* _Texte fourni_
>>>>
Aller au contenu principal


Réapproprie-toi la technologie!
a débuté en novembre 2006 avec une petite mais importante idée : la présence et l’utilisation croissantes des nouvelles technologies de l'information en faisaient un espace politique dans lequel il était urgent d'affirmer la perspective féministe en matière de participation, de compréhension et de vision. La contribution des femmes au développement historique des technologies de l'internet était en train de se perdre et d’être oubliée, et la réalité de la violence subie par les femmes et les filles partout dans le monde s'infiltrait déjà dans les espaces en ligne sans que l’on n’y prête suffisamment attention. La culture scientifique et technologique sexospécifique qui crée des hiérarchies et une aliénation dans l'utilisation de la technologie devait être confrontée et démantelée. Il fallait en particulier s’approprier la technologie pour définir et façonner une plateforme et un espace transformateurs pour remplacer celui qui établit une autre forme d'inégalité structurelle et de discrimination.

La campagne a commencé sans aucun financement particulier. À partir des travaux de recherche, de formation, de réseautage et de formulation de politiques du PARF d'APC [lien vers le PARF d’APC], nous avons élaboré une stratégie, créé un site de campagne de base (pur HTML!) et avons entamé le dialogue avec des militantes féministes et des défenseurs des droits de l'internet de différentes parties du monde. De toute évidence, l'idée a fait son chemin. Au cours de la première année seulement, des centaines de blogueurs, d’organisations de défense des droits des femmes et de la société civile et de femmes et d’hommes ont parlé de la question, affiché l'icône de la campagne sur leur site, changé leurs messages d'état sur ​​les courriels et les services de messagerie instantanée, créé des affiches et commencé à se réapproprier la technologie.
<<<<
* _Votre consigne_
Poursuivez, s'il vous plaît, le texte sur la campagne « Réapproprie-toi la technologie! » à partir de sa dernière phrase.

* _Données_
>>>>
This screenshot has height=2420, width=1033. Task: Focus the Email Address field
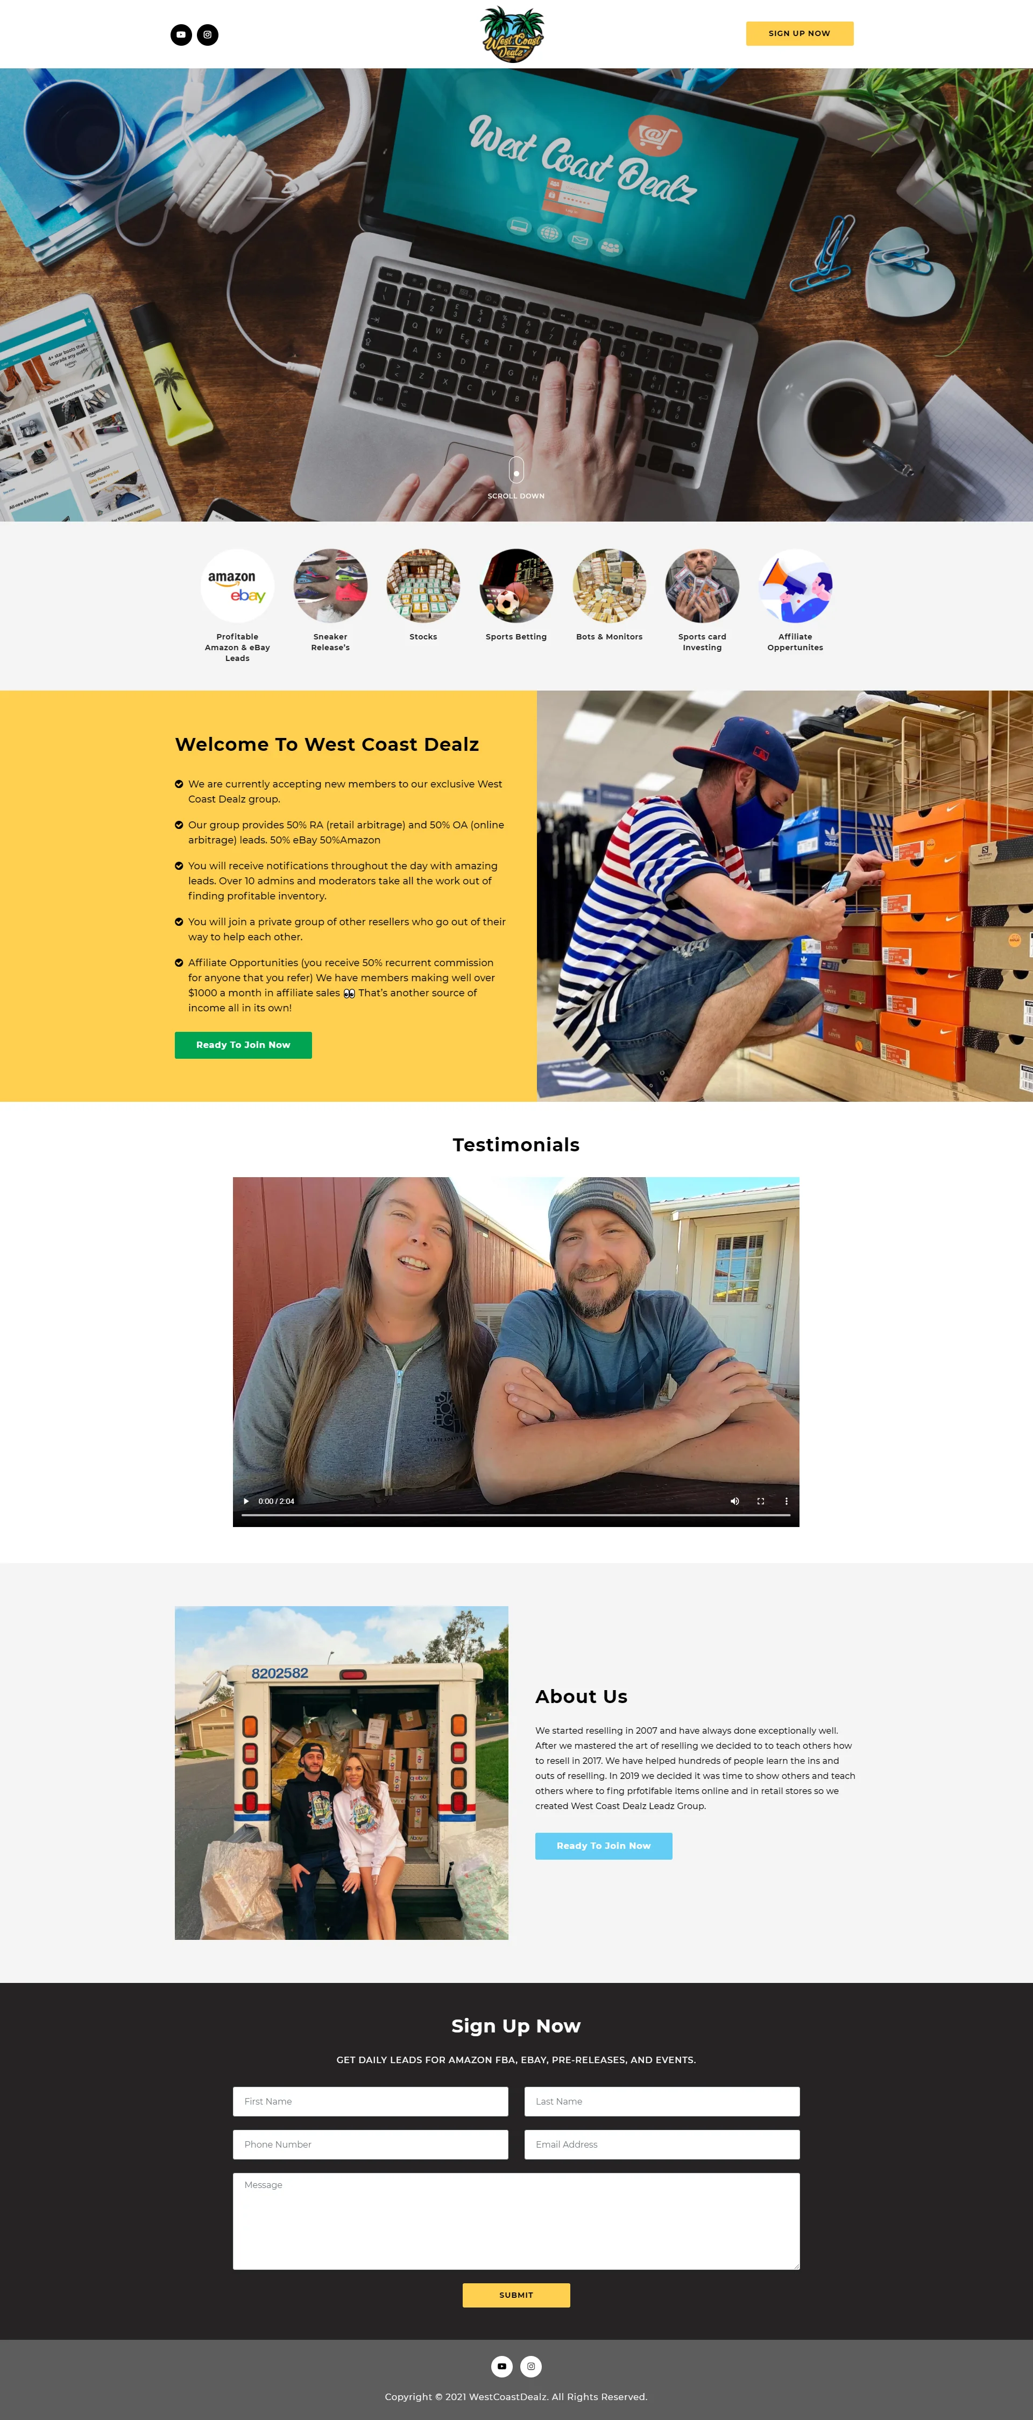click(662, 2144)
<<<<
>>>>
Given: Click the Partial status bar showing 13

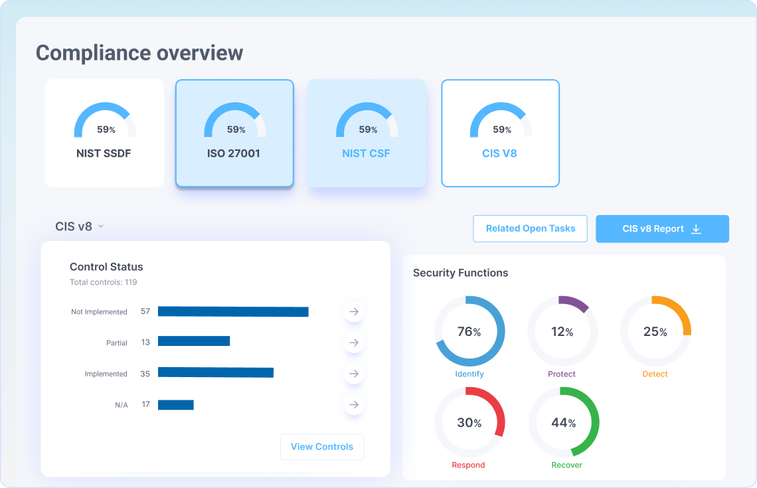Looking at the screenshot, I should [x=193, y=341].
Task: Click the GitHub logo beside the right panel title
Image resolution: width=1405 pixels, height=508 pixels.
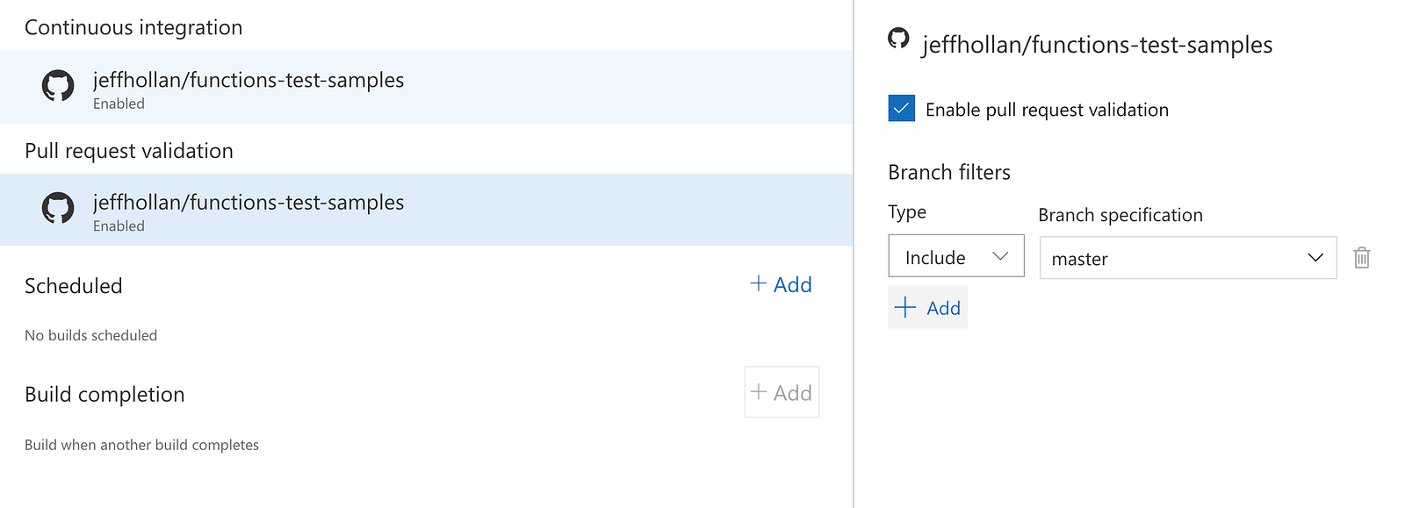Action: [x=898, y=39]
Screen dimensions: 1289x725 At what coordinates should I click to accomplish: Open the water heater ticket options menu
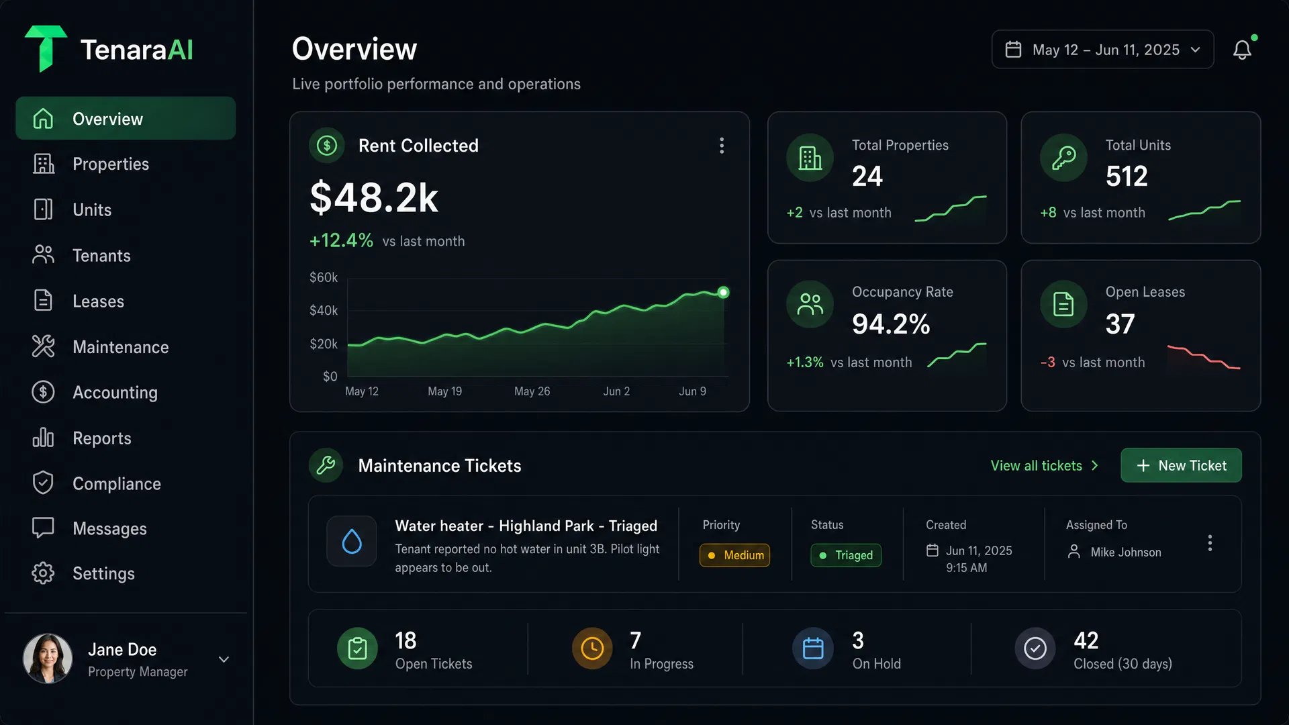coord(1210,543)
<<<<
>>>>
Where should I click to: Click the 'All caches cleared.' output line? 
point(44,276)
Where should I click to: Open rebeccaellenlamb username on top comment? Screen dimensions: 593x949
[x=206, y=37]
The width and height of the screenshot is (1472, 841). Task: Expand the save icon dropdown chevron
<<<<
* _Exercice corrigé_
Aujourd'hui, six ans plus tard, la campagne a pris une ampleur considérable grâce à la participation concertée de particuliers, de collectifs et d’organisations qui ont contribué à façonner sa vision, ses stratégies et son impact. La campagne est passée d'un mouvement essentiellement en ligne à un activisme à la fois virtuel et réel pour former une stratégie et un mouvement conjoints. Les participants à la campagne du Brésil ont organisé des séances de formation et des ateliers , des partenaires en récits numériques, notamment Silence Speaks et Women'sNet ont partagé leur riche bibliothèque d’exemples de femmes et de filles qui se réapproprient la technologie et leurs propres expériences pour créer des récits vidéo transformateurs [link to digital stories - lien vers les récits numériques] et des blogueuses féministes ont affiché des messages sur leurs expériences, leurs idées et leur analyse de la question , et plus encore.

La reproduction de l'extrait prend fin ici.